Background: Cardiac aging is closely associated with mitochondrial dysfunction and impaired quality control mechanism. Exercise has been shown to modulate mitochondrial homeostasis, however, its effects on cardiac mitophagy and mitochondrial dynamics during aging remain unclear. This study investigated the effects of moderate-intensity treadmill training on mitochondrial maintenance-related gene expression in the hearts of young and aged Wistar rats.

Methods: Young and aged rats were divided into four groups: young control, young exercise, aged control, and aged exercise (n=6 per group). Exercise groups performed treadmill running at 20 m/min for 30 minutes/day, 5 days/week for 8 weeks. Cardiac gene expression levels of Pink1, Parkin, Mfn1, Mfn2, Opa1, Drp1, and Fis1 were analyzed using semi-quantitative polymerase chain reaction (PCR).

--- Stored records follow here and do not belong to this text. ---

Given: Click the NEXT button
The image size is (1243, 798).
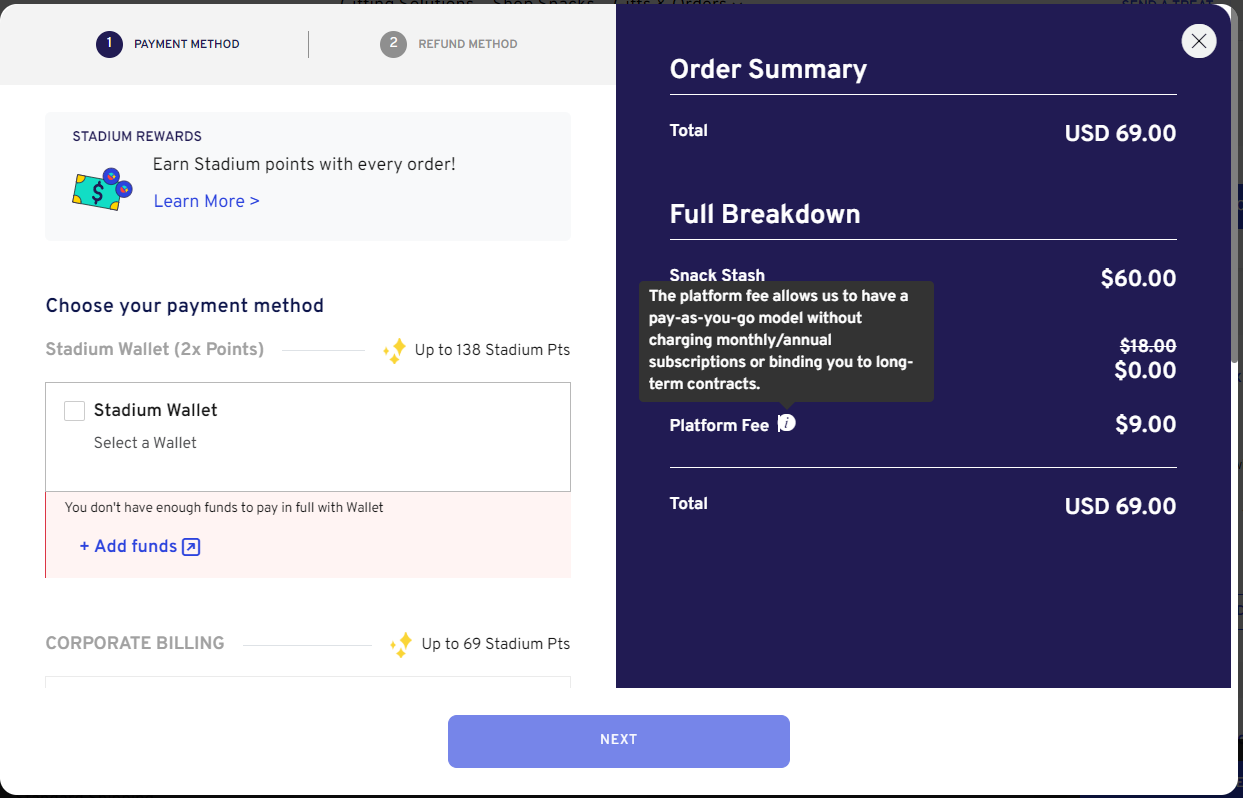Looking at the screenshot, I should [x=619, y=741].
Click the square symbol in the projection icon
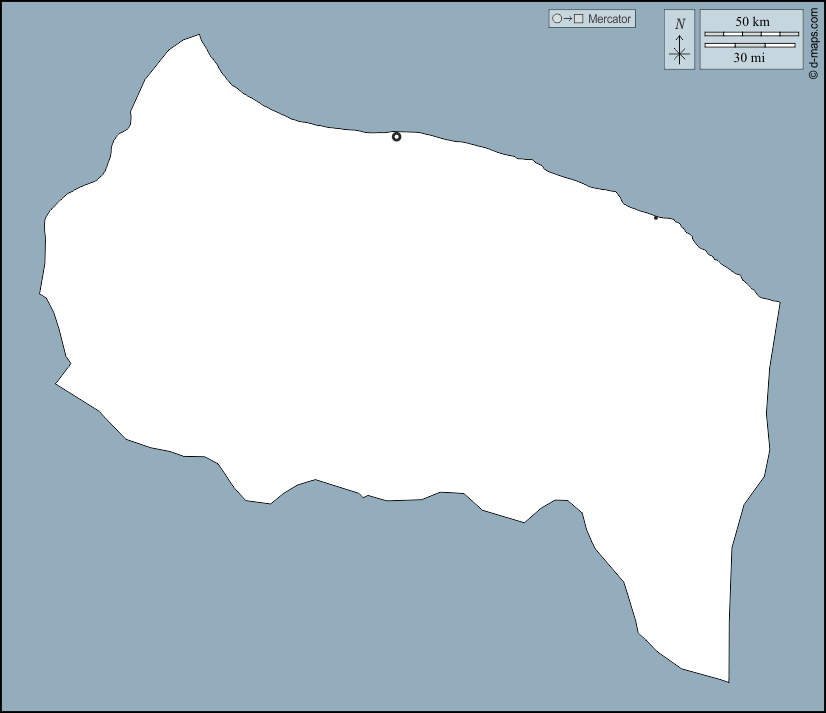 (578, 19)
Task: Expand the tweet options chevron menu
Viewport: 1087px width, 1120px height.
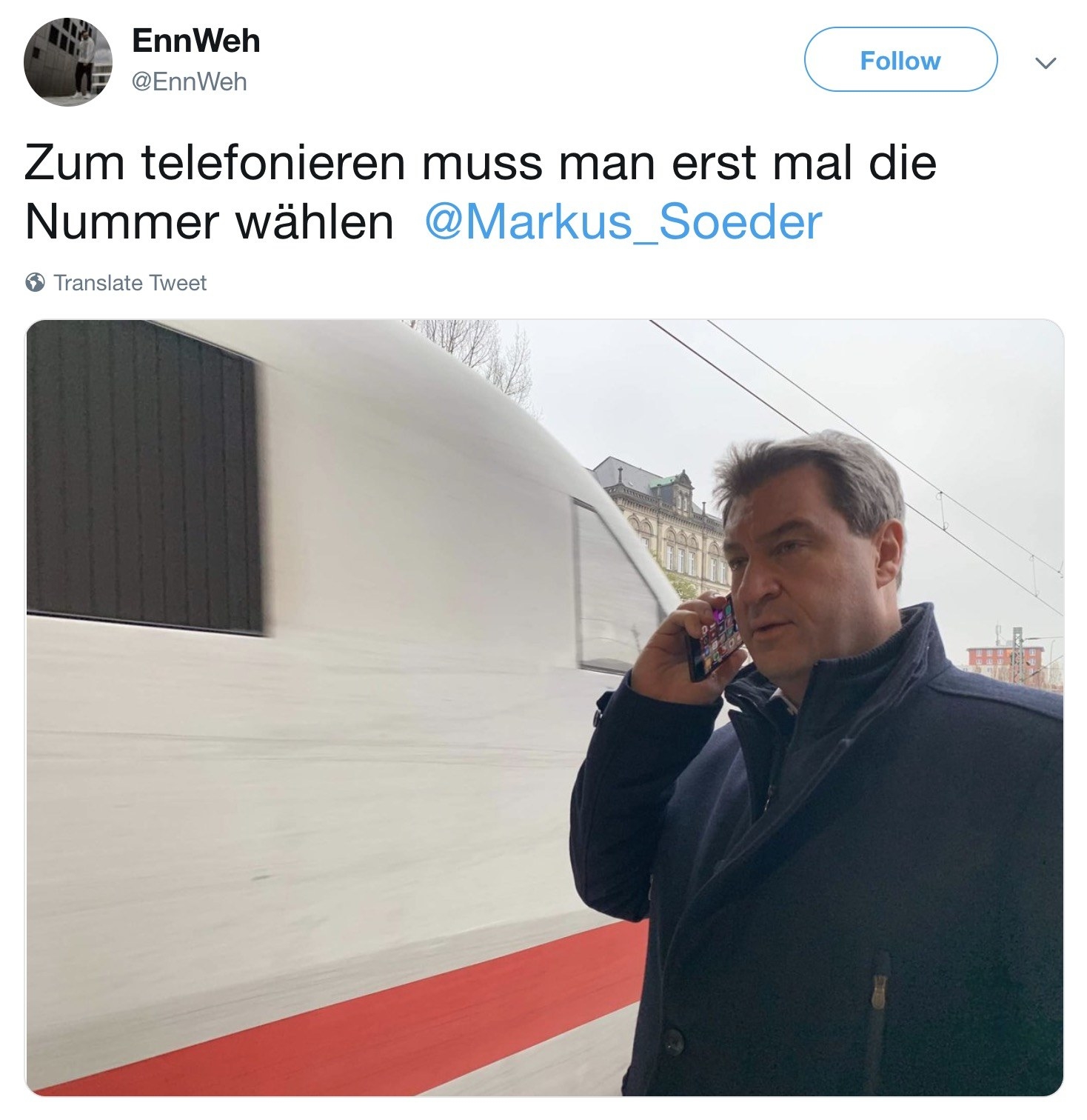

Data were analyzed using one-way ANOVA or Kruskal–Wallis test followed by appropriate post hoc analyses.

Results: Exercise significantly increased Mfn2 expression in aged exercise rats compared with aged controls (p=0.029), suggesting partial restoration of age-related decline. Expression of Mfn1 and Drp1 varied among groups but showed no significant pairwise differences. Expression levels of Opa1, Fis1, Pink1, and Parkin remained unchanged. These results indicate that moderate exercise selectively enhances mitochondrial fusion capacity while maintaining balanced fission and basal mitophagy activity.

Conclusion: Moderate-intensity treadmill training promotes mitochondrial  fusion-related adaptation in aging cardiac tissue. Regular moderate exercise may represent a potential non-pharmacological strategy to support mitochondrial function and mitigate cardiovascular aging.